Joy in the Congo, a thirteen minute 60 Minutes segment that Teachers Rock member, Carolyn, kindly posted about on our team message board months ago, became a belated gift to me who only just now got around to watching it.  

It’s quite a story.  If you haven’t seen it, I think you might like it.

“There's a remarkable symphony orchestra in the Congo, 200 musicians defying the poverty of their war-torn country and creating some of the most moving music we have ever heard.”;videoMetaInfo

Still about music but not nearly so hopeful and uplifting, here’s a bit more on the not especially convincing
pretense of a trial for the Pussy Riot punk band, that’s been taking place this week in Moscow.  Probably not surprisingly,  I couldn’t help but focus on the part about the guard dogs in the courtroom, among others.  A person needn’t have once been a criminal defense lawyer to read about this travesty and cringe for the girls or ache for their chances for a fair deal.

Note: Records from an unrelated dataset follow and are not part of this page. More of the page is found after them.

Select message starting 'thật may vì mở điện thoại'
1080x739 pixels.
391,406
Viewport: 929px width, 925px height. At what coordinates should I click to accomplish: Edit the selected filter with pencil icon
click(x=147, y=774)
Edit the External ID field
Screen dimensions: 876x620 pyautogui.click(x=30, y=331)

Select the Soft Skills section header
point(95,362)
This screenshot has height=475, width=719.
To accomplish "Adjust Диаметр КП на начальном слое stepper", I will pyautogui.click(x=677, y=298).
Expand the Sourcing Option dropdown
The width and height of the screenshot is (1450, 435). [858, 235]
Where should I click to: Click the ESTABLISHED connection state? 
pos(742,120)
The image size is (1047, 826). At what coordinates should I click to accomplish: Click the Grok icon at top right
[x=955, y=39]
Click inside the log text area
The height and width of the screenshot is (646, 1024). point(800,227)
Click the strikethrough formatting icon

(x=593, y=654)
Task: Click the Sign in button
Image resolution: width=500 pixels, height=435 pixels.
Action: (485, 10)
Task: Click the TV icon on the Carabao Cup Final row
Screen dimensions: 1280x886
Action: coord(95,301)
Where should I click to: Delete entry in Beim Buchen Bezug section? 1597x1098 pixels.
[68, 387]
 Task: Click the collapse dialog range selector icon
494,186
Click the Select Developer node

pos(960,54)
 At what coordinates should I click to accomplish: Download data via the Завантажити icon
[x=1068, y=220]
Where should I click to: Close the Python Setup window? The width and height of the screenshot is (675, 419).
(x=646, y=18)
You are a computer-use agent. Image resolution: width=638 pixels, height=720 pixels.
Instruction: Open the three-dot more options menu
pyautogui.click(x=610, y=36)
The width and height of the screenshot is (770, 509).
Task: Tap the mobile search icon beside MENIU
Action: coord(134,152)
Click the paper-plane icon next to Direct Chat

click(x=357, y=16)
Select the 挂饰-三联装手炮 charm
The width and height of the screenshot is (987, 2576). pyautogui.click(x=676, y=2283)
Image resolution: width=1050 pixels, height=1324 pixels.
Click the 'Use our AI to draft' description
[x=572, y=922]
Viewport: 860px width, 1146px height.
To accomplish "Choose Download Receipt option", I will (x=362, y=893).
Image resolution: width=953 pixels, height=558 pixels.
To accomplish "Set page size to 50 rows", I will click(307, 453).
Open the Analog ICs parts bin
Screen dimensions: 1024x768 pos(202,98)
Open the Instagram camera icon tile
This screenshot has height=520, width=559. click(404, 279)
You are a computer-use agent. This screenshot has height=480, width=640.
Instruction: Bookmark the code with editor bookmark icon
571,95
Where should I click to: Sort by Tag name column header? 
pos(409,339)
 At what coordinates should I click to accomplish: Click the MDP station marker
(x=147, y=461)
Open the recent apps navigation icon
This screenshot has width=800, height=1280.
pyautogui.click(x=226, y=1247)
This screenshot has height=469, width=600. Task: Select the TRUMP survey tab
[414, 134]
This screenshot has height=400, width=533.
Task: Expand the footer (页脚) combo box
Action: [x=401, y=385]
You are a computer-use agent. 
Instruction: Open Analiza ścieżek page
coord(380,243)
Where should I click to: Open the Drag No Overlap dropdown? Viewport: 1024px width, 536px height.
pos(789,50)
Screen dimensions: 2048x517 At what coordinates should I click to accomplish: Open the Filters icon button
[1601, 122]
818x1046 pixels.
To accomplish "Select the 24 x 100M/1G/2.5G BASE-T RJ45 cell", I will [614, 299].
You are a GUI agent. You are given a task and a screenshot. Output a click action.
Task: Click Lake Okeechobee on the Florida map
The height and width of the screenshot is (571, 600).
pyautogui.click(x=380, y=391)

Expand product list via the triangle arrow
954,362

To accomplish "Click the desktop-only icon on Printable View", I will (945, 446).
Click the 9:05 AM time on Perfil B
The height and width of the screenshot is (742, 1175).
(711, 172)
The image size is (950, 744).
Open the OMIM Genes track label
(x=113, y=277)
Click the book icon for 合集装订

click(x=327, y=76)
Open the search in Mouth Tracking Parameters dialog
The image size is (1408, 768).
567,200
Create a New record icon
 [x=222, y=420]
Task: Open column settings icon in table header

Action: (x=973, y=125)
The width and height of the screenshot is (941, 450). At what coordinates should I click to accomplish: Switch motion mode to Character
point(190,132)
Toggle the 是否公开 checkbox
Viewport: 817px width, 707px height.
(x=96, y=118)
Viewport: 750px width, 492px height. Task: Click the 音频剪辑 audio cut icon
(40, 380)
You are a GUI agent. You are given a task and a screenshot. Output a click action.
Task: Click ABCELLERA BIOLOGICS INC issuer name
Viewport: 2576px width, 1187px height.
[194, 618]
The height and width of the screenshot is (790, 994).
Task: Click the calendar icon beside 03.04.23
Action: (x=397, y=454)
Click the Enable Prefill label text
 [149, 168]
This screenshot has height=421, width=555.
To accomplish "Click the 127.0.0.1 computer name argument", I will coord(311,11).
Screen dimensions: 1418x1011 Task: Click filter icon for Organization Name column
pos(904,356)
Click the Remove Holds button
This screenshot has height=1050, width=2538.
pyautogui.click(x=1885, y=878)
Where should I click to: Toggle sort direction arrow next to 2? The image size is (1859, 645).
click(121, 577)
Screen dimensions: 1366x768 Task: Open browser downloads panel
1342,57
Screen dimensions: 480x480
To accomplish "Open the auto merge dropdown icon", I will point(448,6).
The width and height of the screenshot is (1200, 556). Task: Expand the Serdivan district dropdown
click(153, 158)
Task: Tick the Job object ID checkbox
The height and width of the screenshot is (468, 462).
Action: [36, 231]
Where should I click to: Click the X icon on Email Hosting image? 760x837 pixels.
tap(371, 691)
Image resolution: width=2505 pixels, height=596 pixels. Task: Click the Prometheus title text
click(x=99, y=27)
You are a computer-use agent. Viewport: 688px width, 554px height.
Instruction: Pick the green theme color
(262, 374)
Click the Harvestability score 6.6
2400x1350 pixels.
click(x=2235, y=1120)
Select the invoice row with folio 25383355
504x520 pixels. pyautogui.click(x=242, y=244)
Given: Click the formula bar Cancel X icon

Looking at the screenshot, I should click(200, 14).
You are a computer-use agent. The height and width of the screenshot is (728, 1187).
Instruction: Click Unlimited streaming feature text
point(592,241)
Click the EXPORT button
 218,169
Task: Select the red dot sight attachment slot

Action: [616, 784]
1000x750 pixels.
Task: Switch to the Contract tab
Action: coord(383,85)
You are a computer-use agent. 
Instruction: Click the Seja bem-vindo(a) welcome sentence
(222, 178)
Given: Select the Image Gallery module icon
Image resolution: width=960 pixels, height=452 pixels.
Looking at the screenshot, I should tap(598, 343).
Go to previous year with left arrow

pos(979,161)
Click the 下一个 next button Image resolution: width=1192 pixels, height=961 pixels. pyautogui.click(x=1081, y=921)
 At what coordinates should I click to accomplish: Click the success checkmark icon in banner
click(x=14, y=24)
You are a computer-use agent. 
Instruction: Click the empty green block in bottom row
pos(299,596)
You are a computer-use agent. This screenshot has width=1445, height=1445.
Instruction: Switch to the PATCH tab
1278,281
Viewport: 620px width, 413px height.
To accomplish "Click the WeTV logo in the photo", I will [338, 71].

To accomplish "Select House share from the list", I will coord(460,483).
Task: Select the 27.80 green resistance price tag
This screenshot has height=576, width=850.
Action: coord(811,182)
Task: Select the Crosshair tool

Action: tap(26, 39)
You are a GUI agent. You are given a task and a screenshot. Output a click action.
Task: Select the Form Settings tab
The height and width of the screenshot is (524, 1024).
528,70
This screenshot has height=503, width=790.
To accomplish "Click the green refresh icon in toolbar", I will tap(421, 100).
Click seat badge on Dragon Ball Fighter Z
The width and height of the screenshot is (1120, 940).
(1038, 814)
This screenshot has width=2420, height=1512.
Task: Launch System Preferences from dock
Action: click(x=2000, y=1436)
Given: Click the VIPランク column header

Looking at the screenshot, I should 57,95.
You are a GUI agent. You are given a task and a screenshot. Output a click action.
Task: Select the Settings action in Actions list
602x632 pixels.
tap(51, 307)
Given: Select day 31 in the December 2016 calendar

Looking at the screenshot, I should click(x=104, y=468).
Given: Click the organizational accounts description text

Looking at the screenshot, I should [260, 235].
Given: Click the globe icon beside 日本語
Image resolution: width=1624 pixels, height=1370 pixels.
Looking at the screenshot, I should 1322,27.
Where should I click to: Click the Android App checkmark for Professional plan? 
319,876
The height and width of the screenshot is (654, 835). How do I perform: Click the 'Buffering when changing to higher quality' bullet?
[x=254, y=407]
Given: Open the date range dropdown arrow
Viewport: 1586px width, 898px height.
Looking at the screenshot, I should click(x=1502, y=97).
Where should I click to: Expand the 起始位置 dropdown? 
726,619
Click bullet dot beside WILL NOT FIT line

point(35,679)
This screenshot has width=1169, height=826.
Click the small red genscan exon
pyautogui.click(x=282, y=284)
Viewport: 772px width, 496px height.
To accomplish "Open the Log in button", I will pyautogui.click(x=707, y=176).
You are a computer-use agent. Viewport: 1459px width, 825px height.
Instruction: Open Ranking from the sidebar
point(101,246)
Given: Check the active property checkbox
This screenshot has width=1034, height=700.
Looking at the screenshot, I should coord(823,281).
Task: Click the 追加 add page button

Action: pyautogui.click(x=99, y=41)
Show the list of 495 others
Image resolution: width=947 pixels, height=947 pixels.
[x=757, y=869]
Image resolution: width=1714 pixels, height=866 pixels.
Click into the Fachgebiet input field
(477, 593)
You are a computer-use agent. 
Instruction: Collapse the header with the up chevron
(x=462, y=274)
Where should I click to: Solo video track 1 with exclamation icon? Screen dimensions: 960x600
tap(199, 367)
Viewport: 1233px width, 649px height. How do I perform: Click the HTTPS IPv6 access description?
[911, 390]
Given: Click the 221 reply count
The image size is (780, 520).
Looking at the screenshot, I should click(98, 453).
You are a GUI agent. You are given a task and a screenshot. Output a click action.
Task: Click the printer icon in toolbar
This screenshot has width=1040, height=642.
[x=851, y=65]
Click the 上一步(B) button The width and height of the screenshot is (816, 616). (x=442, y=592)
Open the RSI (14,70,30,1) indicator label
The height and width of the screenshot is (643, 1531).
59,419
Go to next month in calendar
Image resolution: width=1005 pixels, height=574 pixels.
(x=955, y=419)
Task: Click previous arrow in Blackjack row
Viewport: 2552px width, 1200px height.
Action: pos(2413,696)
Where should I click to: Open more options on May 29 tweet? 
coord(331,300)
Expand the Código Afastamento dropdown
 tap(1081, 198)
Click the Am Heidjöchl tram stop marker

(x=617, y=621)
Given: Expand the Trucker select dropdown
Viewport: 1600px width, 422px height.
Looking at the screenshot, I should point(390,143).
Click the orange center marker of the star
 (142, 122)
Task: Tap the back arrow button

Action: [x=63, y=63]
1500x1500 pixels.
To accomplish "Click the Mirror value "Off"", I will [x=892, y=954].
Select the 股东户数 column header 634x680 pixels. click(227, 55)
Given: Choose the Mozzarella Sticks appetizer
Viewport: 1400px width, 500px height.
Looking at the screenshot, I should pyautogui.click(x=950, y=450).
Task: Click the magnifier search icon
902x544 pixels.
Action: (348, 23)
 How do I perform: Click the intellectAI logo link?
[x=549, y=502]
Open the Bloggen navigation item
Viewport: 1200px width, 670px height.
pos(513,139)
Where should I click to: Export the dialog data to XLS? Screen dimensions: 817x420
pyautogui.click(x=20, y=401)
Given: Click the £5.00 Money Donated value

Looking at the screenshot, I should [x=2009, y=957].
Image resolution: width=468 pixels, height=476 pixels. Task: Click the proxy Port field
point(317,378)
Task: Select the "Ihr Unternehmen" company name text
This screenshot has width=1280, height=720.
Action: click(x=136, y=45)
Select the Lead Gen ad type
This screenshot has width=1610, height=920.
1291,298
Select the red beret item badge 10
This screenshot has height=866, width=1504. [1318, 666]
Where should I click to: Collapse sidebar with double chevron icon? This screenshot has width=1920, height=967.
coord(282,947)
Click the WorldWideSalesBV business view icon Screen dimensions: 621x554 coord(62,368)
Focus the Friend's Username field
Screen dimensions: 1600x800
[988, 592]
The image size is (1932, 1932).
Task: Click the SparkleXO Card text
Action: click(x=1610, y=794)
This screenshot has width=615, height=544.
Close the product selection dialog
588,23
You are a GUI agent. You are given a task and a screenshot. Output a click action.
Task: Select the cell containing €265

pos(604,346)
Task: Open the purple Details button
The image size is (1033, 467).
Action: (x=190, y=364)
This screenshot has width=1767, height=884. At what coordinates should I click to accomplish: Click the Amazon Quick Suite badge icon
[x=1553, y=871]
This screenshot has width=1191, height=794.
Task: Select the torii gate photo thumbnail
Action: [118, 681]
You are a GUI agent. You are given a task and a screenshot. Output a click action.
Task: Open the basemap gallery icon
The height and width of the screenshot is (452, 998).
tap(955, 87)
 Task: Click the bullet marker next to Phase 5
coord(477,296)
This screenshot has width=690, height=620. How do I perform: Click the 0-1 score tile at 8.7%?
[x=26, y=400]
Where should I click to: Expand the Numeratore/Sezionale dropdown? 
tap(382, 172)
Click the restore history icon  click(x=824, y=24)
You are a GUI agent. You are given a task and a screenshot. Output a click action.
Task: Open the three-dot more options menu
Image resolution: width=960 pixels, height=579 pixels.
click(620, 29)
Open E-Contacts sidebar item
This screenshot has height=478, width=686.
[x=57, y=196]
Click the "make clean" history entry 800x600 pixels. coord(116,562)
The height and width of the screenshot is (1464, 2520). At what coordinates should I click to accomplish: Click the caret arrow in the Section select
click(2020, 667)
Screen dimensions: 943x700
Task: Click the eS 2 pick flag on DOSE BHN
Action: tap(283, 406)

Not wanting to close on a downer, here’s something about Musequality, a music education nonprofit out of England, who, in the several short years of its existence, seems to have become involved in some really neat-sounding music education programs in parts of Africa, Thailand, India and elsewhere.
Musequality’s “World Busks” projects sound pretty neat, too.

I’m not sure how I discovered their existence, but as soon as I saw that they had a number of programs already going in Uganda, especially in Kampala, I immediately thought of our friend, Florence, who is very much into music, herself, and who has even been published writing about music pedagogy.

It might interest some of you to hear that Florence recently mentioned that in addition to a gardening/farming component and a reading tent/library component that she’s determined to add to her school, she’s set on adding some kind of a music education program, as well.  Perhaps some kind of band.  (She has more vision, more single-minded self-assurance and drive, and, I’ve come to believe, more of a likelihood of pulling this off and more than I ever would have imagined possible, before we met and saw her in action this past April).

And here's a short documentary called, Musequality - Changing Young Lives Through Music, , that includes a number of the programs in Uganda, if you feel like having a look.

Finally, again, as counterpoint to the dreary pessimism of the Pussy Riot trial farce, here’s a 9 minute promotional introduction to an music education nonprofit here in the U.S., Sphinx, that I’d never heard of before yesterday.  Their mission is to increase the participation of Blacks and Latinos in the field of classical music.

After watching the video, myself,  I decided that if their work is good enough for Yo Yo Ma, Isaac Stern and the White House to celebrate, then this Sphinx organization may very well be something worth learning more about.

The font size got a little messed up with my going back and forth, changing it, sorry. Rather than spend any more time fooling with it and trying to get it the way I'd intended it to be, it just seemed easier to add this apology.